Section 3: Write a small program with BuildIt and check for debugging support.

We want to demonstrate that any programs written with BuildIt now have debugging support. You can copy the simple power function example from the BuildIt website - https://buildit.so/tryit/. This example is as it is from the website. Save it in a file called power.cpp in the top level directory of the repo.

We will now compile it with D2X enabled BuildIt with the command -

g++ power.cpp -o build/power-gen $(make --no-print-directory -C buildit compile-flags) $(make --no-print-directory -C buildit linker-flags)

The $(make --no-print-directory -C buildit compile-flags) $(make --no-print-directory -C buildit linker-flags) is the BuildIt prescribed way of pulling compile and linker flags from BuildIt. If you want to view these flags, you can run the command -

echo $(make --no-print-directory -C buildit compile-flags) $(make --no-print-directory -C buildit linker-flags)

Great! Now let us run this program to generate our power specialization. Run the command -

./build/power-gen > build/power.cpp

Feel free to view the generated file build/power.cpp that has the implementation of power specialized for exponent = 15.

Let us now compile this generated code using -

g++ -g build/power.cpp -o build/power -I d2x/include d2x/runtime/d2x_runtime.cpp -ldwarf -lunwind -ldl --include=d2x/include/d2x_runtime/d2x_runtime.h

Let us now attach the debugger with -

./gdb-wrapper --args ./build/power

We can start by inserting breakpoint at the generated function power_15 with -

break 7
run

You can now step line by line with the command next. At each line you can view the source with xlist. Most importantly at each line you can view the exponent value with the command xvars and xvars exponent. As you run next and run xvars exponent at each line you can see how the static variable exponent had changed in the first stage code. You can also see the first stage code with xlist.

When done exploring quit the debugger with the command quit. Hit y to confirm.

(Optional) Section 4: Viewing code changes

Now that we are convinced that D2X makes it view the generated debug information, we will try to count the lines of code changes required to enable D2X support in GraphIt and BuildIt (as shown in Figure 10 and Figure 15 of the paper).

From the top level directory, navigate to the GraphIt directory with the command -

cd graphit

Now view the changes we made for enabling D2X with -

git diff master HEAD

You will see that most of the changes are in the backend and are calls to D2X-C API to encode source and variable information in the generated code. To see a summary of the changes, run -

git diff --stat master HEAD

The last line shows the total insertions and deletions. You can see the numbers are pretty close to the numbers in Figure 10. It is not exactly the same because a handful of lines have been changed since the submission. The change is very minor (10 more lines).

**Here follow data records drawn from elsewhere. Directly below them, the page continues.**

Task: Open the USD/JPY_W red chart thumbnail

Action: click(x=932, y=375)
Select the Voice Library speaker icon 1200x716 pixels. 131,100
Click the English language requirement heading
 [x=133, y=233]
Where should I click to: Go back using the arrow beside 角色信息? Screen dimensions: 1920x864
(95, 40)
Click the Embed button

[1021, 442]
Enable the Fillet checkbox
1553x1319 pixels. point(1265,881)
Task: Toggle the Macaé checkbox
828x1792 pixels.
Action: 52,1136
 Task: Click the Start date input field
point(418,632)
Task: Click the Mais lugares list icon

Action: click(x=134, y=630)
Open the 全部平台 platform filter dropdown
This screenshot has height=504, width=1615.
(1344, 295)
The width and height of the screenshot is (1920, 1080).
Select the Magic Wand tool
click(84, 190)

Similarly you can view the changes for BuildIt by navigating to BuildIt directory from the top level directory -

cd buildit

Once again you can run -

git diff --stat master HEAD

You can compare the number of lines changed with the numbers in Figure 15 of the paper. The delta for this one doesn't match exactly with the numbers in the paper since BuildIt itself has changed a lot since the submission. We also swapped a dependency of the package between the submission and the preparation of these artifacts. But you will see that the numbers aren't too different and the overall percentage is similar.

This shows that to adopt D2X and add debugging support, the developer has to make very little changes.